5、所以建议： 将登陆信息等需要保密的重要信息存放为SESSION，其他信息如果需要保留，可以放在COOKIE中

Keep-Alive

　　在http早期，每个http请求都要求打开一个tcp socket连接，并且使用一次之后就断开这个tcp连接。使用keep-alive可以改善这种状态，即在一次TCP连接中可以持续发送多份数据而不会断开连接。通过使用keep-alive机制，可以减少tcp连接建立次数，也意味着可以减少TIME_WAIT状态连接，以此提高性能和提高http服务器的吞吐率(更少的tcp连接意味着更少的系统内核调用,socket的accept()和close()调用)。

　　http keep-alive与tcp keep-alive，不是同一回事，意图不一样。http keep-alive是为了让tcp活得更久一点，以便在同一个连接上传送多个http，提高socket的效率。而tcp keep-alive是TCP的一种检测TCP连接状况的保鲜机制。
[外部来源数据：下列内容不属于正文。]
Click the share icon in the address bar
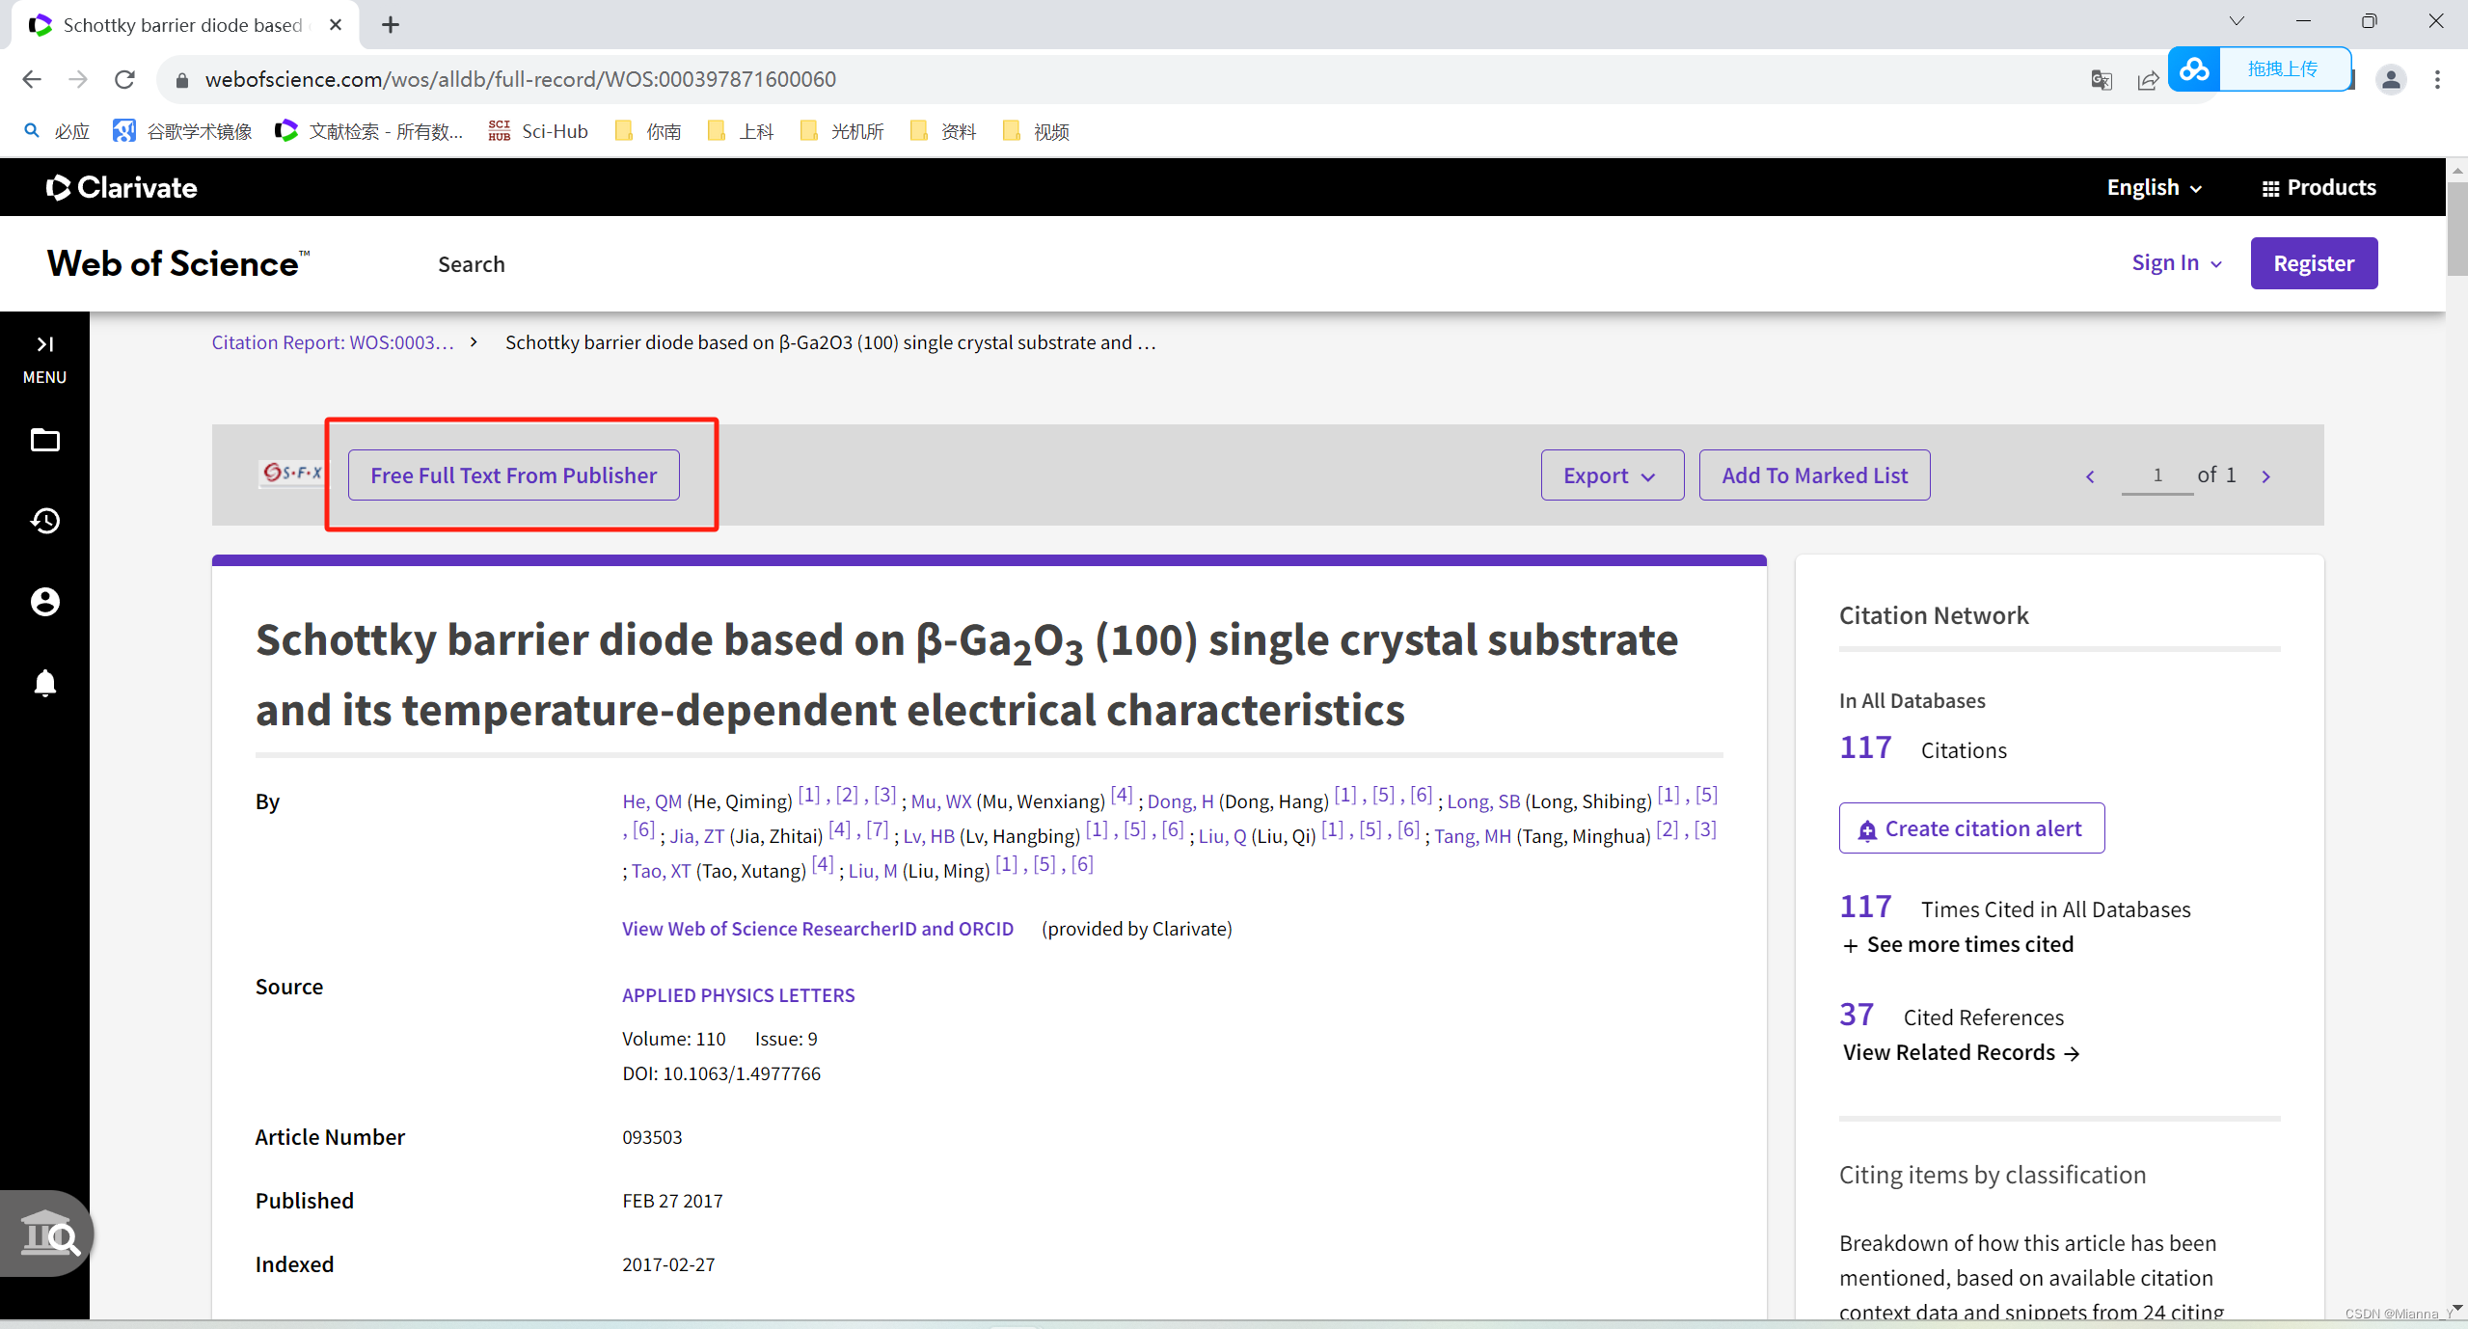2468x1329 pixels. (x=2148, y=79)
　　一个完整的HTTP事务，有链接的建立，请求的发送，响应接收，断开链接这四个过程,早期通过HTTP协议传输的数据以文本为主，一个请求可能就把所有要返回的数据取到，但是，现在要展现一张完整的页面需要很多个请求才能完成，如图片,JS,CSS等，如果每一个HTTP请求都需要新建并断开一个TCP，这个开销是完全没有必要的。开启HTTP Keep-Alive之后，能复用已有的TCP链接，当前一个请求已经响应完毕，服务器端没有立即关闭TCP链接，而是等待一段时间接收浏览器端可能发送过来的第二个请求，通常浏览器在第一个请求返回之后会立即发送第二个请求，如果某一时刻只能有一个链接，同一个TCP链接处理的请求越多，开启KeepAlive能节省的TCP建立和关闭的消耗就越多。
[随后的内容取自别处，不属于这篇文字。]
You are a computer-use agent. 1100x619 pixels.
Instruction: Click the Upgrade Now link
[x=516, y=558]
　　TCP三次握手建立的过程中（第一个报文SYN从发起方发出，第二个报文SYN,ACK是从被连接方发出，第三个报文ACK确认对方的SYN，ACK已经收到）但是数据实际上并没有传输，因为请求是有数据的，第四个报文才是数据传输开始的过程，使用wireshark把第四个报文解析成HTTP协议，HTTP协议的GET方法和URI也解析出来，所以说TCP层是没有请求的概念，HTTP协议（事务性协议）才有请求的概念，TCP报文承载HTTP协议的请求(Request)和响应(Response)。

需要注意的地方：

HTTP协议无状态是指协议对于事务处理没有记忆能力，服务器不知道客户端是什么状态。从另一方面讲，打开一个服务器上的网页和你之前打开这个服务器上的网页之间没有任何联系，无状态不代表HTTP不能保持TCP连接，更不能代表HTTP使用的是UDP协议（无连接）

从HTTP/1.1起，默认都开启了Keep-Alive，保持连接特性，简单地说，当一个网页打开完成后，客户端和服务器之间用于传输HTTP数据的TCP连接不会关闭，如果客户端再次访问这个服务器上的网页，会继续使用这一条已经建立的连接

Keep-Alive不会永久保持连接，它有一个保持时间，可以在不同的服务器软件（如Apache）中设定这个时间,但是，长时间的tcp连接容易导致系统资源无效占用。配置不当的keep-alive，有时比重复利用连接带来的损失还更大。所以，正确地设置keep-alive timeout时间非常重要。